# Homework Help: Parametrize a surface

1. Dec 8, 2008

### hils0005

1. The problem statement, all variables and given/known data
Parametrize a surface obtained by revolving the curve y = lnx, as x goes from 1 to 10 about the y axis

3. The attempt at a solution

y=lnx
x=lnxcos(theta)
z=lnxsin(theta)

vector r(x,theta) = lnx cos(theta) i + lnx j + lnxsin(theta) k

0$$\leq$$ (theta) $$\leq$$ 2pi
1$$\leq$$ x $$\leq$$ 10

I'm not really sure how to complete, or if this is correct-any ideas would be helpful, thanks

2. Dec 8, 2008

### tiny-tim

Hi hils0005!
Nooo … how can x be lnx times something?

Draw a diagram (with pretty circles on ), and try again!

3. Dec 8, 2008

### hils0005

Obviously I 'm confused by Parametrizations
the given function is in the form y= f(x,z)
x=cos(theta)
y=lnx
z=sin(theta)

theta from 0 to 2pi
x from 1 to 10

4. Dec 8, 2008

### tiny-tim

hmm …

i] it's a surface, so it'll need two parameters

ii] how can x=cos(theta) and z=sin(theta)? that means x2 + z2 = 1.
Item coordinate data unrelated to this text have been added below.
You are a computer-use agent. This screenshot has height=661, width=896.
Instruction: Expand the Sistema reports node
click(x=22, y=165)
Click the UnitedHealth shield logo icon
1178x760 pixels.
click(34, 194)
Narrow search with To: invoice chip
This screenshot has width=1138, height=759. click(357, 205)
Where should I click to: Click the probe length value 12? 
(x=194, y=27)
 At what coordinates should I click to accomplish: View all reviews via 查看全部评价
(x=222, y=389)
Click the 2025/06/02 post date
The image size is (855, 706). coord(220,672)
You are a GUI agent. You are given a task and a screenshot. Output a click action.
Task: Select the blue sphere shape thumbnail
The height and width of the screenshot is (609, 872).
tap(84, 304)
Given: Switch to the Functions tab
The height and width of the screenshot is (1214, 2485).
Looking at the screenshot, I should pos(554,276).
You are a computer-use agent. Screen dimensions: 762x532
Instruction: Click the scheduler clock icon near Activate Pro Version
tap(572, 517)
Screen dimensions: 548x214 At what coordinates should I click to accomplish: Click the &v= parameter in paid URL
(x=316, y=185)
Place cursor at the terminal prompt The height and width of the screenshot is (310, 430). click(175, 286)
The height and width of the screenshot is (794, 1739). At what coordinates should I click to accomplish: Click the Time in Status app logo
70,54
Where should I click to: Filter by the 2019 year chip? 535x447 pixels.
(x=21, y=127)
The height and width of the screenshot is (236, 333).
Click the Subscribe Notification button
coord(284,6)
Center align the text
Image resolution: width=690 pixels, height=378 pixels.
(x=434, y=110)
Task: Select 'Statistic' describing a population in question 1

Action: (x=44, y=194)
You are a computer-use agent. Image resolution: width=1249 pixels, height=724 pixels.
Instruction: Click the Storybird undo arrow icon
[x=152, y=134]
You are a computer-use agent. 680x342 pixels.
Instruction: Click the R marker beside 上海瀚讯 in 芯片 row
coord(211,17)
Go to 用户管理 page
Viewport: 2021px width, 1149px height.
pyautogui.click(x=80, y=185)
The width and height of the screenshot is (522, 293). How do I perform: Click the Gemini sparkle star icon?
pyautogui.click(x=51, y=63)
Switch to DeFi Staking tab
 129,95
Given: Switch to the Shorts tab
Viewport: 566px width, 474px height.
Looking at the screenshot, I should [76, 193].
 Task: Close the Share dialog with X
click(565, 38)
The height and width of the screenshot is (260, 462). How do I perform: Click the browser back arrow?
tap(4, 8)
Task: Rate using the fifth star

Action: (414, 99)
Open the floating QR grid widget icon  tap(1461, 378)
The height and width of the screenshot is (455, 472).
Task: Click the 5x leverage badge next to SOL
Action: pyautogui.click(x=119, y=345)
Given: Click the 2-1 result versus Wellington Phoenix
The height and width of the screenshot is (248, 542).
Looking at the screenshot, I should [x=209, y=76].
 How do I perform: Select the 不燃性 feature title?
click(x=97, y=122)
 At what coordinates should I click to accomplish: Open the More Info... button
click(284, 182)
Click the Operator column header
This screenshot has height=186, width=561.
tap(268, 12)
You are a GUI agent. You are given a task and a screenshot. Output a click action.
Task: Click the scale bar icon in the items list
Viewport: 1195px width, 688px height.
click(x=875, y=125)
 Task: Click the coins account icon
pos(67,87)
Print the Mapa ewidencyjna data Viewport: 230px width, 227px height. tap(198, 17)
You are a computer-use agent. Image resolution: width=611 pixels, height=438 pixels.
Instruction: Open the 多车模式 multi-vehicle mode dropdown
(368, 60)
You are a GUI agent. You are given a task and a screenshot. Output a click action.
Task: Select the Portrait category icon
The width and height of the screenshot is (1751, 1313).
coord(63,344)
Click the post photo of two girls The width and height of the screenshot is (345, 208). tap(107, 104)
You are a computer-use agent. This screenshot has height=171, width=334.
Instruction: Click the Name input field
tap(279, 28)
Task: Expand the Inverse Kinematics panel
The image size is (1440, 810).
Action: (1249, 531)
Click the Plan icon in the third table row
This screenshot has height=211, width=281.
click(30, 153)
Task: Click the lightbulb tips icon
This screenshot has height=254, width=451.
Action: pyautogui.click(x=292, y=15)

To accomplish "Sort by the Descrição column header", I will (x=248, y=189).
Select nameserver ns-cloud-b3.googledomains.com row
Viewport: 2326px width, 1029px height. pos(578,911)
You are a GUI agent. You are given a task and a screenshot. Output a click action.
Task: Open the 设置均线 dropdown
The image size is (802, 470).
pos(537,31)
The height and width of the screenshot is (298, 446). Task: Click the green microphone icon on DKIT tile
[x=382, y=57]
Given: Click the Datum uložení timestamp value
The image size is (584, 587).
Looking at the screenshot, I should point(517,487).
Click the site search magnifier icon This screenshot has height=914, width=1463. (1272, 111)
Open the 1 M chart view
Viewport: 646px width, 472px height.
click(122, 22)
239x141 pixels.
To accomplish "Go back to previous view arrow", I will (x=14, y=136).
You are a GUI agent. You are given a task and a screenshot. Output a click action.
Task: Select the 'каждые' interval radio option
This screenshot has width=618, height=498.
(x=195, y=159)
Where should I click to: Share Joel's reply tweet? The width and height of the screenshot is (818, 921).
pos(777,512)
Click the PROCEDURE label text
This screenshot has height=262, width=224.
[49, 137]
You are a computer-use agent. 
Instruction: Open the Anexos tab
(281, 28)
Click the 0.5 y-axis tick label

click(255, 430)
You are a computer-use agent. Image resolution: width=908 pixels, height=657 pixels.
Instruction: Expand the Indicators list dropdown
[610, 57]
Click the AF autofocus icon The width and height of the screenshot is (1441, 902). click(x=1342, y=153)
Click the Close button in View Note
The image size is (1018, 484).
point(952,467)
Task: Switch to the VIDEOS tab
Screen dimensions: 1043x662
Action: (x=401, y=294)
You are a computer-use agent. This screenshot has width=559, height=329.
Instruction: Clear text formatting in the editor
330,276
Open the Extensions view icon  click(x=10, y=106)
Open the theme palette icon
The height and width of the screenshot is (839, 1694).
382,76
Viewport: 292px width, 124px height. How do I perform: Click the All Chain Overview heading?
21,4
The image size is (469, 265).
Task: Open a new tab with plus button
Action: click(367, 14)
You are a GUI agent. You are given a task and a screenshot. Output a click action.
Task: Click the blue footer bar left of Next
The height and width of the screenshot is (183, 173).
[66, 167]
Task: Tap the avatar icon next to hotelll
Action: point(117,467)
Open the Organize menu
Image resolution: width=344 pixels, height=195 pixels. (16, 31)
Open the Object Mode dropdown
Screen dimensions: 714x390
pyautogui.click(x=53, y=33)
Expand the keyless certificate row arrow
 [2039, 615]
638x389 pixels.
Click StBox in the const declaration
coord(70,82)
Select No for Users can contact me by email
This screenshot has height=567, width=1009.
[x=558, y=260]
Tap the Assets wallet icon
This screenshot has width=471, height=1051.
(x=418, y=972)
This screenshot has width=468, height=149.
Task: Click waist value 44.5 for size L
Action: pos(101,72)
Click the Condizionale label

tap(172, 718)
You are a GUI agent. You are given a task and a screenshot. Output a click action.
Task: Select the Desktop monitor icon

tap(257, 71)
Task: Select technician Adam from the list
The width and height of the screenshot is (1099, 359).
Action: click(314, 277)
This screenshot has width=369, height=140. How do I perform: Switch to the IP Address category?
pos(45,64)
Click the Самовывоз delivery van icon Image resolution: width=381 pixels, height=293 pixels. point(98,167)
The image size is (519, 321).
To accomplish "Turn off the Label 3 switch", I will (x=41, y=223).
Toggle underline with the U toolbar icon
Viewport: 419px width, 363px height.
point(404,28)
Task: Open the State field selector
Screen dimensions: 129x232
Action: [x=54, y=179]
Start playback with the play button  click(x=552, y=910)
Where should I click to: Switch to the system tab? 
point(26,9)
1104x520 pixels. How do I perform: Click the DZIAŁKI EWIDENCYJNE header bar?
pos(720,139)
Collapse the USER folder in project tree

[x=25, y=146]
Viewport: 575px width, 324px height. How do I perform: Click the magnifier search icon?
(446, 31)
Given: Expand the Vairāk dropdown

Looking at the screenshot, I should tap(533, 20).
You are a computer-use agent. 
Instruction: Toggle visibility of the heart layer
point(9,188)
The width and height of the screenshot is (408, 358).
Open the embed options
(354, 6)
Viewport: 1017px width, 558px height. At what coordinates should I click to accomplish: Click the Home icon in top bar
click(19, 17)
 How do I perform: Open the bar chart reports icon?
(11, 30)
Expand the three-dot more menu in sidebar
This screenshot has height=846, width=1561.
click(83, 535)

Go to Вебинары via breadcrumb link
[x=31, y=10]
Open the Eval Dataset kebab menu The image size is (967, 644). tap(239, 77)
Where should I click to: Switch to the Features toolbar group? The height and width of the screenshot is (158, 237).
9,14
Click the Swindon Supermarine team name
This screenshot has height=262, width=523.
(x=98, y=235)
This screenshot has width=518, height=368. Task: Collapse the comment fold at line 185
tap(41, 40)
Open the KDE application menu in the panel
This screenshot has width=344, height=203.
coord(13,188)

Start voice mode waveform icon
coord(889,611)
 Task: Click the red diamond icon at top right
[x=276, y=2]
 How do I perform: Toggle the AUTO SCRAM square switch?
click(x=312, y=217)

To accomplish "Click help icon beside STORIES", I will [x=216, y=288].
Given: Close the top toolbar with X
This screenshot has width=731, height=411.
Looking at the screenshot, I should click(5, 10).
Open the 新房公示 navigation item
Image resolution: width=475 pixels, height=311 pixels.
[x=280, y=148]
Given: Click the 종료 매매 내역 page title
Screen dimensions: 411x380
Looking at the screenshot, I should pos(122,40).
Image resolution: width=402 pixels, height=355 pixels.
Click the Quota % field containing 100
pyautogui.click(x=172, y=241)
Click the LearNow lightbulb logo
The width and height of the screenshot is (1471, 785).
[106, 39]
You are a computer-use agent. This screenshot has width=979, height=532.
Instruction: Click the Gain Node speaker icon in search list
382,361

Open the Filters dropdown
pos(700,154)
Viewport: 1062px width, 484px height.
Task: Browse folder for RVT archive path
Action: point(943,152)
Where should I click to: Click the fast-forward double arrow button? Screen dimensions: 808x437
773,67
Choose another parameter, and try again!

5. Dec 8, 2008

### HallsofIvy

If y= ln(x) is revolved around the y-axis, then y= ln(r) where r= $\sqrt{x^2+ z^2}$.

You are going to have "tilt" your head and think about "cylindrical" coordinates where y rather than z is one of the coordinates.